Try it - Please reproduce the entries below exactly from the line holding "Instruction: Click the" through the last line, both included, and omit any pictures.

======== Information

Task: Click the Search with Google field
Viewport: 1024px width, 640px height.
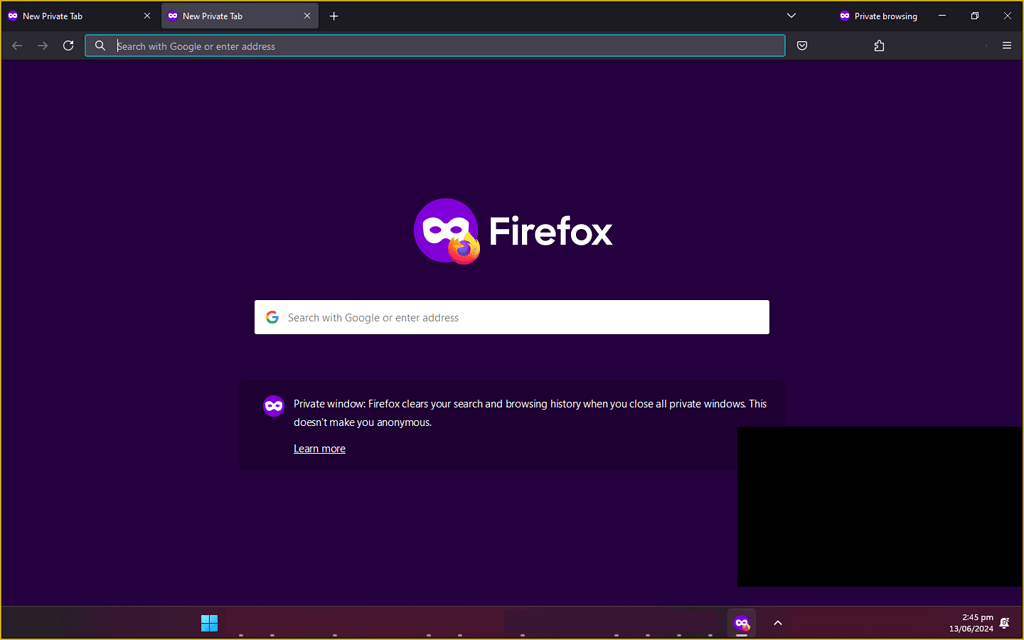Action: [511, 316]
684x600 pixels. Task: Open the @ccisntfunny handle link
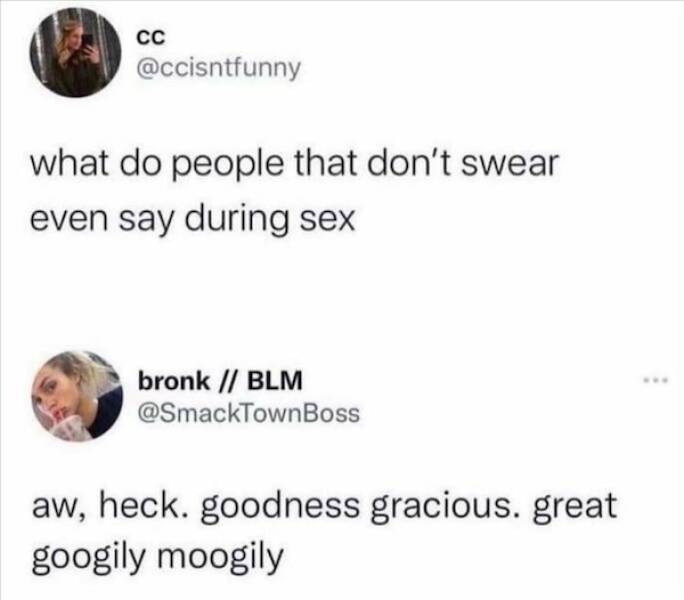tap(219, 68)
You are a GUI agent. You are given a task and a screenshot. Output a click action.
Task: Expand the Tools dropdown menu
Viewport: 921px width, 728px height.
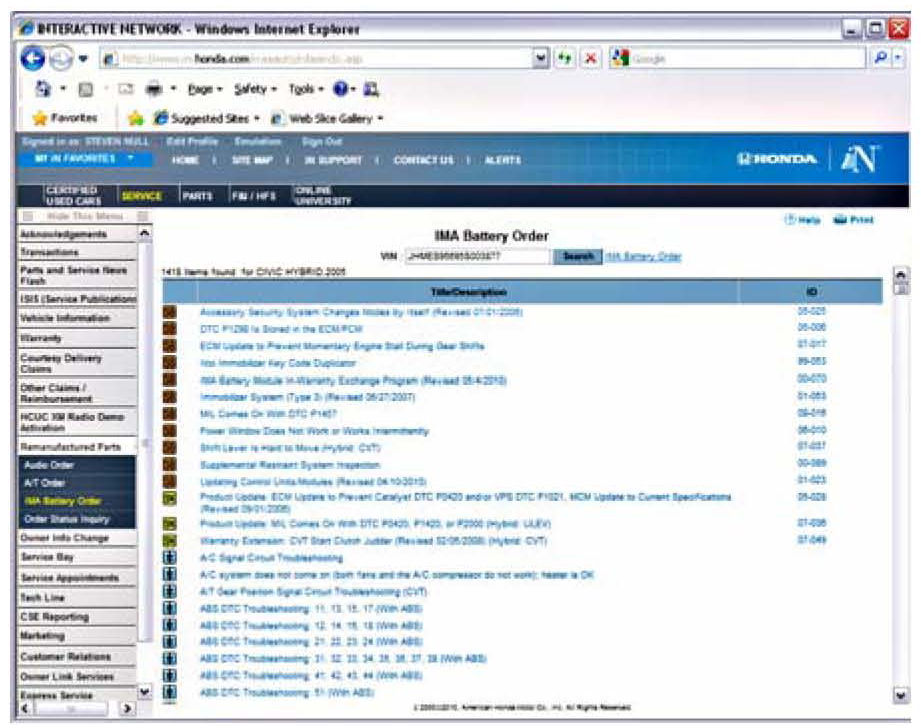coord(306,89)
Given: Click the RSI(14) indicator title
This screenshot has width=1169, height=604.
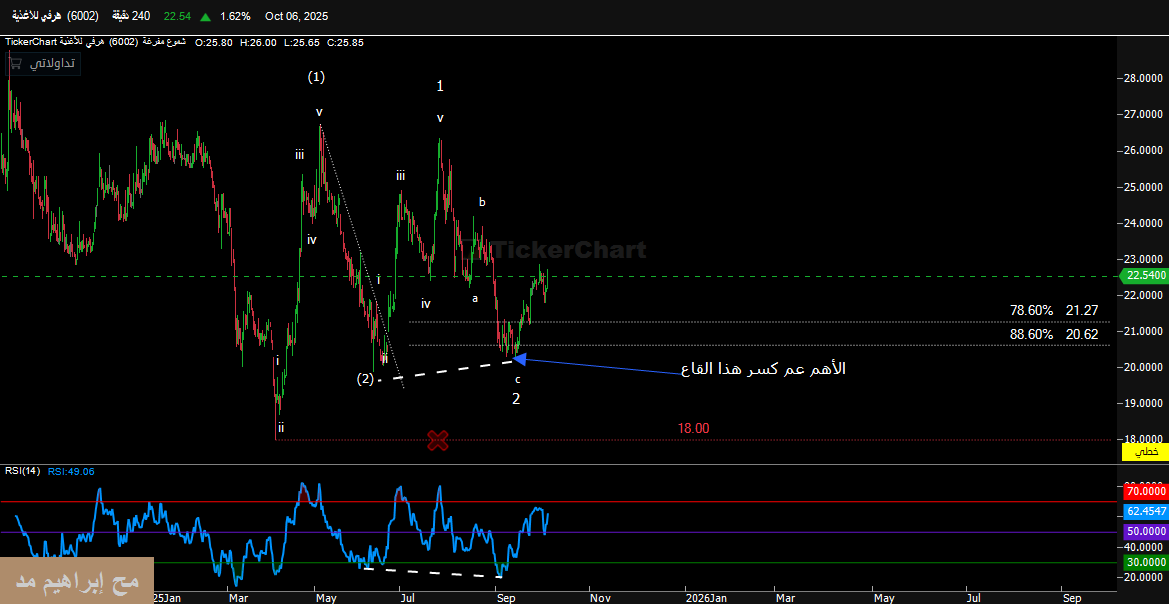Looking at the screenshot, I should point(22,471).
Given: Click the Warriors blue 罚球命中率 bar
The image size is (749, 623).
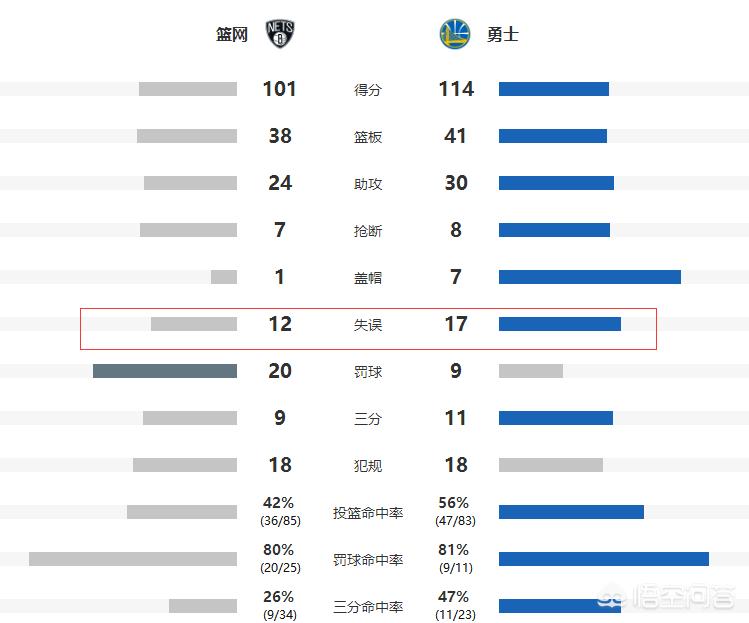Looking at the screenshot, I should click(603, 559).
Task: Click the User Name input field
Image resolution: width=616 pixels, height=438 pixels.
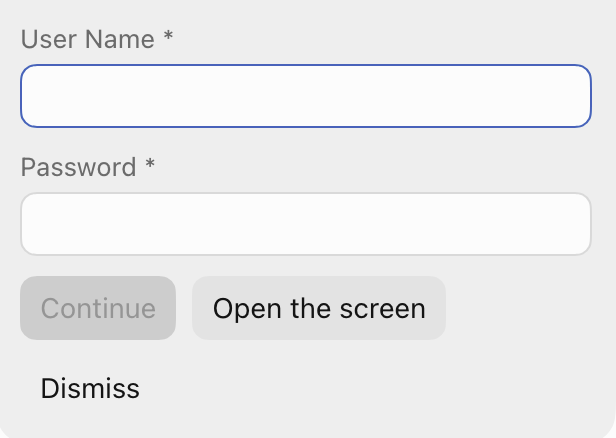Action: [306, 96]
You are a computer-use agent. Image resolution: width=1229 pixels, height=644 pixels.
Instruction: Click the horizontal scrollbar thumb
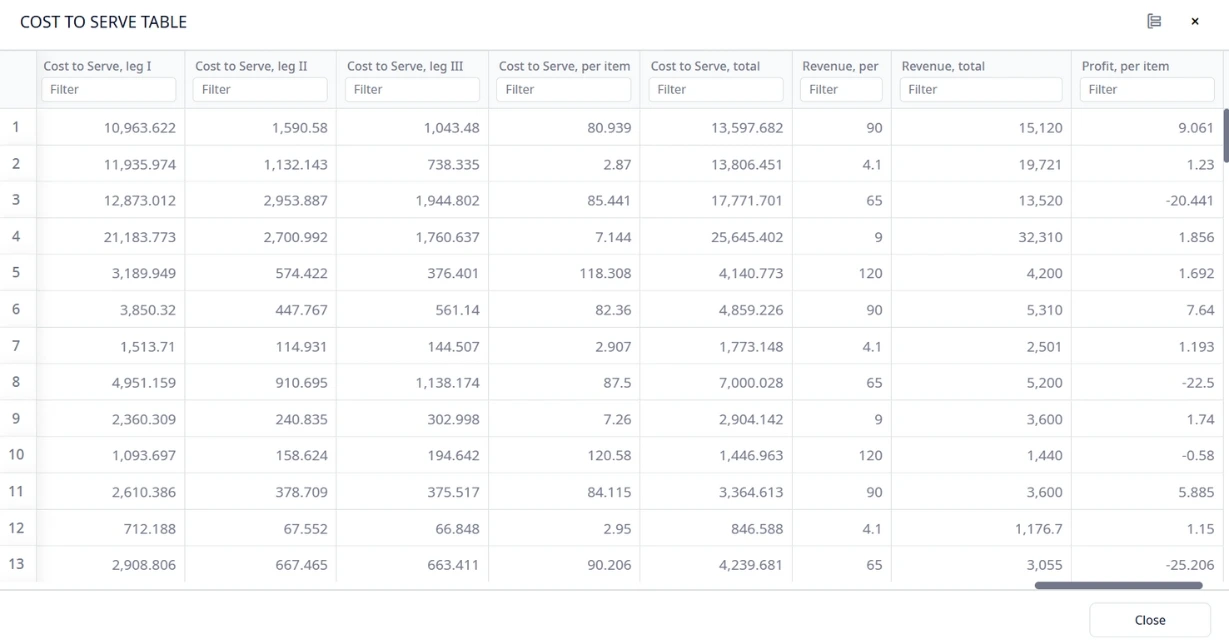(1118, 586)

================

Answer area -
Instruction: Click the horizontal scrollbar thumb
(1118, 586)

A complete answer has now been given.